▶ [Document]
*-*-*

Je le rappelle, dans le secteur du transport, la masse salariale et les cotisations sociales représentent 70 % du prix de production.
Dans le département du Val-d’Oise, il aura fallu des grèves dans plusieurs dépôts – Saint-Ouen-l’Aumône, Beauchamp, Argenteuil, Saint-Gratien, Genainville ou Magny-en-Vexin – pour arracher des accords sociaux encore insatisfaisants.
Aujourd’hui, ces mêmes sociétés alertent : la maquette économique n’est pas réaliste. Elles demandent à revoir les conditions de rémunération du personnel à la hausse, tout simplement pour trouver des chauffeurs.
Élu du Val-d’Oise, je mesure déjà les conséquences de ce choix pour les territoires de la grande couronne et pour le personnel de la RATP.
Nous le savons déjà, cette ouverture à la concurrence entraînera moins de bus, des lignes supprimées et une colère encore plus forte de la part des usagers des transports en commun, tant le réseau de bus est primordial pour garantir le droit à la mobilité et limiter le nombre de voitures sur nos routes.
Encore une fois, les maires de nos communes devront faire le service après-vente, seuls et abandonnés. Mais nous avons l’habitude !
Et quel destin pour les salariés de la RATP ? Dans la perspective de l’ouverture à la concurrence en 2025, ils ont vu leurs acquis sociaux démantelés, leurs rémunérations comprimées, leur temps de travail allongé. Une telle dégradation est à l’origine d’une hémorragie des effectifs qui détériore le service. Il manque aujourd’hui 1 700 emplois de chauffeurs de bus.
Face à cette situation, Mme Valérie Pécresse a annoncé un « sac à dos social » préservant certains acquis. Toutefois, il ne s’appliquera pas à tous les agents de la RATP. Ainsi, les opérateurs de maintenance n’y ont pas droit, ce qui crée d’emblée d’importantes inégalités.
Enfin, telle que rédigée actuellement, votre proposition de loi n’apporte pas de réponse à la suppression de la double garantie d’emploi et de retraite, pour les agents statutaires de la RATP. La perte de ces garanties issues de la loi LOM serait préjudiciable pour la suite de la carrière des salariés concernés.
L’ouverture à la concurrence aura également des conséquences financières dramatiques pour IDFM. Pourtant, vous tenez toujours le même discours, selon lequel la privatisation serait source d’économies. Mais où seront-elles ? IDFM devra trouver 4,9 milliards d’euros pour racheter les biens de la RATP. Comme toujours, on nationalisera les pertes et on privatisera les profits ! Toute cette opération est financièrement très approximative et bien mal préparée.
Pour preuve, la région a décidé d’étaler l’ouverture à la concurrence entre le 31 décembre 2024 et le 31 décembre 2026. Personne n’est dupe d’une telle manœuvre : il s’agit de reporter une contestation sociale d’ampleur après les jeux Olympiques.

*-*-*

▶ [Extraits des entrées]
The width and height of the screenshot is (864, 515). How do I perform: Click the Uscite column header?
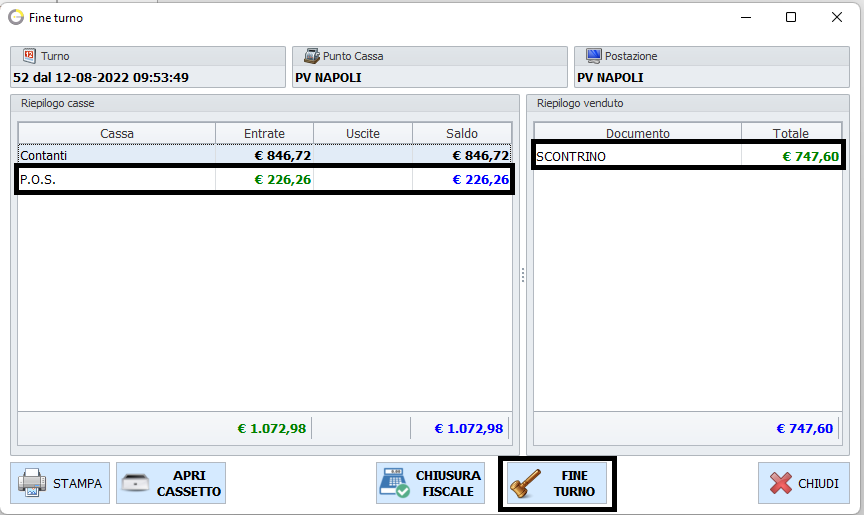[x=363, y=133]
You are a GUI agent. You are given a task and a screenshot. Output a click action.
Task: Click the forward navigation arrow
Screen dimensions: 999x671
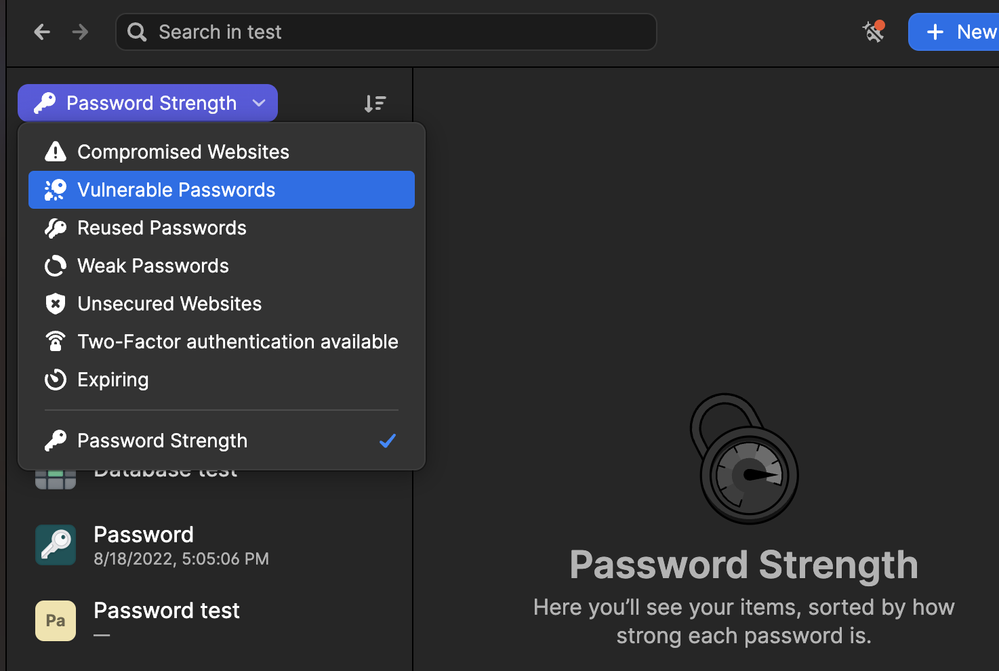(x=81, y=32)
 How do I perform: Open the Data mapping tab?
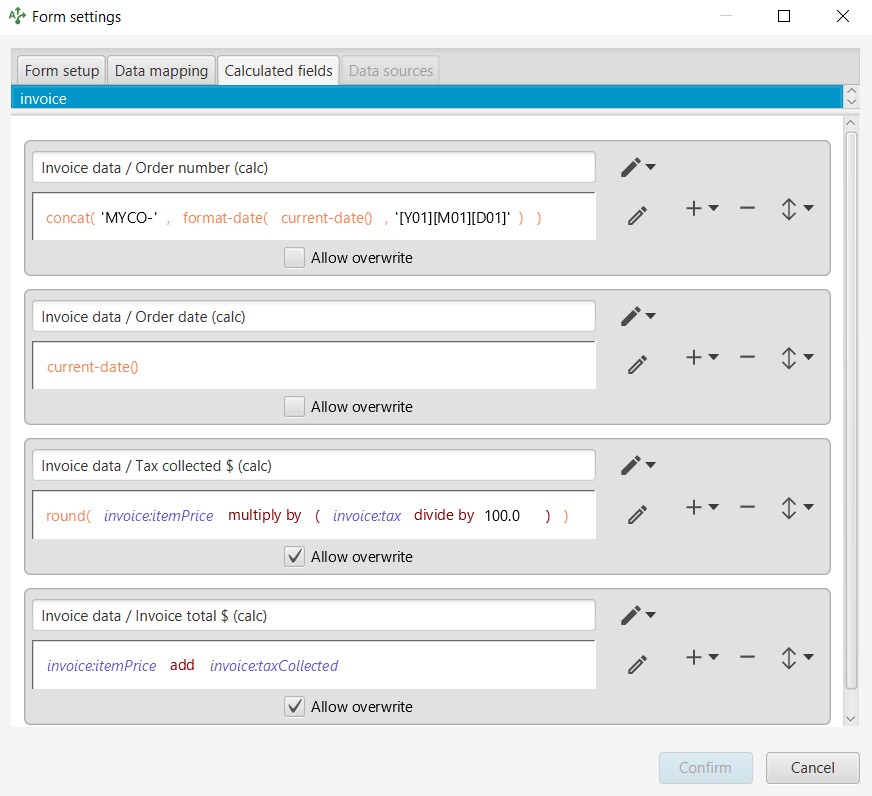pos(161,71)
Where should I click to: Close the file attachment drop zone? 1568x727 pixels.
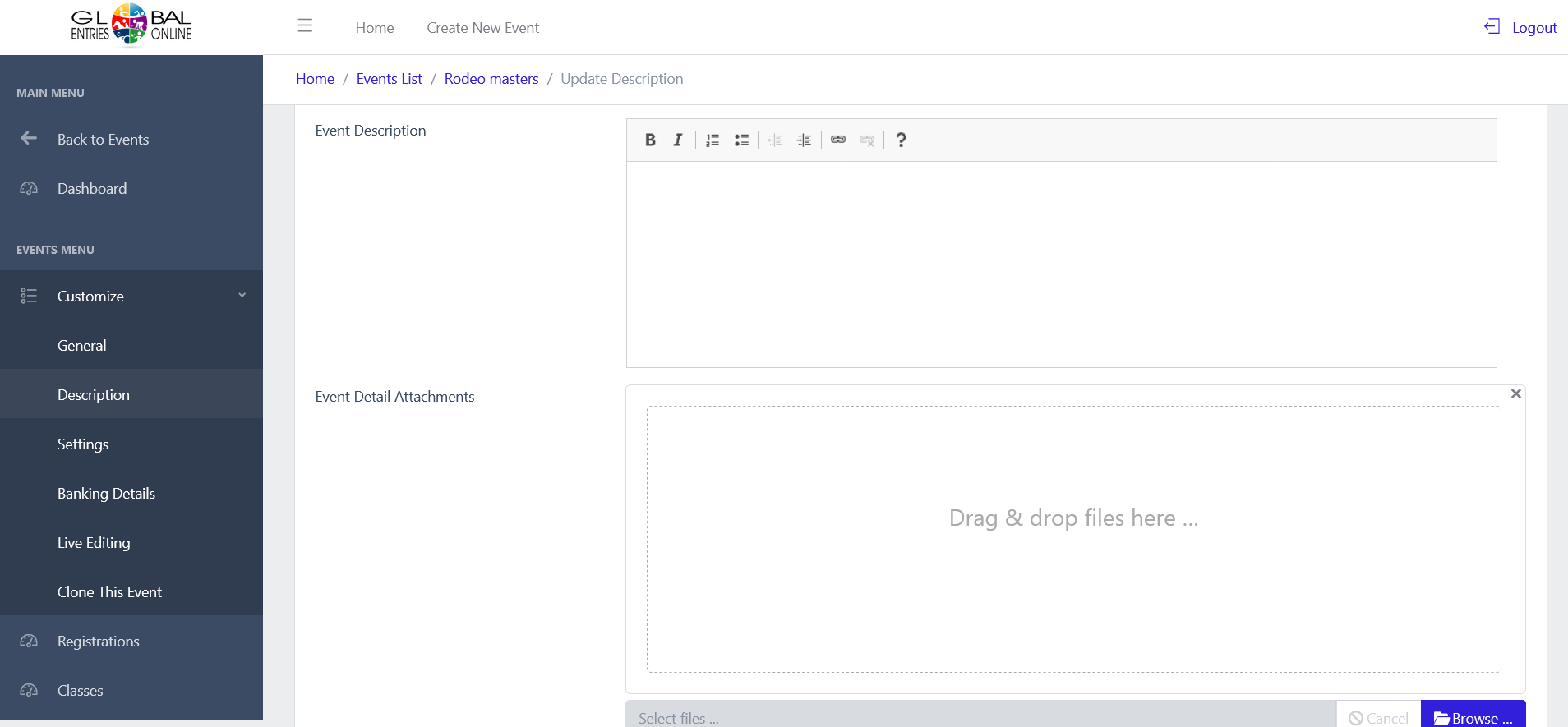1516,394
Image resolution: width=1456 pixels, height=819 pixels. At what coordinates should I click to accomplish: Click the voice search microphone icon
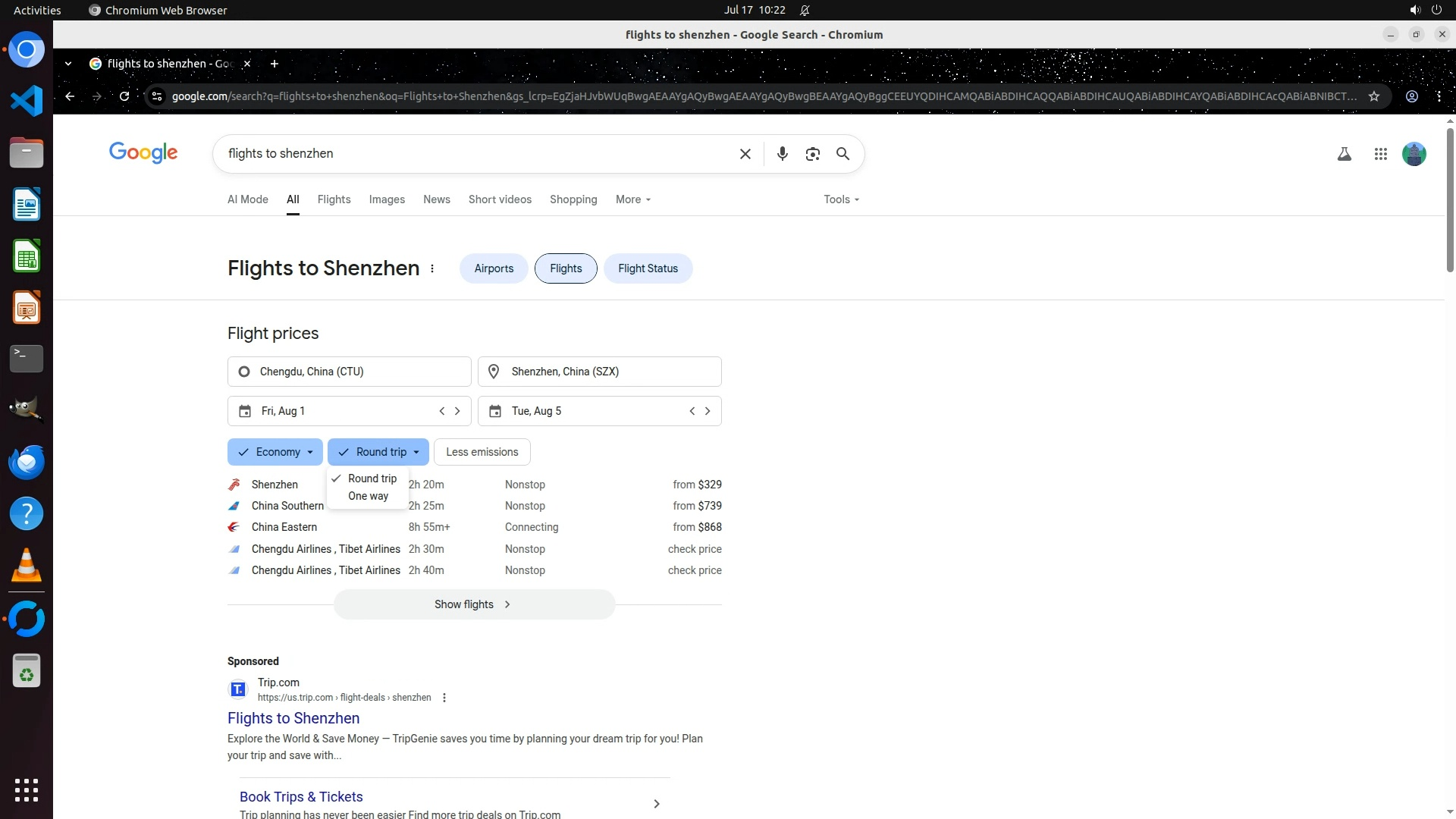[x=782, y=154]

*-*-*

▶ [Série d'exercices]
A. D'après le document, combien d'emplois de chauffeurs de bus manque-t-il aujourd'hui ?
B. Traduisez en anglais cette phrase du document : « Encore une fois, les maires de nos communes devront faire le service après-vente, seuls et abandonnés. »
C. Recopiez le passage du document qui commence aux mots « Aujourd’hui, ces mêmes » et s'arrête après les mots « avons l’habitude ! ».

▶ [Corrigé des exercices]
A. Il manque aujourd'hui 1 700 emplois de chauffeurs de bus.

B. Once again, the mayors of our municipalities will have to handle the after-sales service, alone and abandoned.

C.
Aujourd’hui, ces mêmes sociétés alertent : la maquette économique n’est pas réaliste. Elles demandent à revoir les conditions de rémunération du personnel à la hausse, tout simplement pour trouver des chauffeurs.
Élu du Val-d’Oise, je mesure déjà les conséquences de ce choix pour les territoires de la grande couronne et pour le personnel de la RATP.
Nous le savons déjà, cette ouverture à la concurrence entraînera moins de bus, des lignes supprimées et une colère encore plus forte de la part des usagers des transports en commun, tant le réseau de bus est primordial pour garantir le droit à la mobilité et limiter le nombre de voitures sur nos routes.
Encore une fois, les maires de nos communes devront faire le service après-vente, seuls et abandonnés. Mais nous avons l’habitude !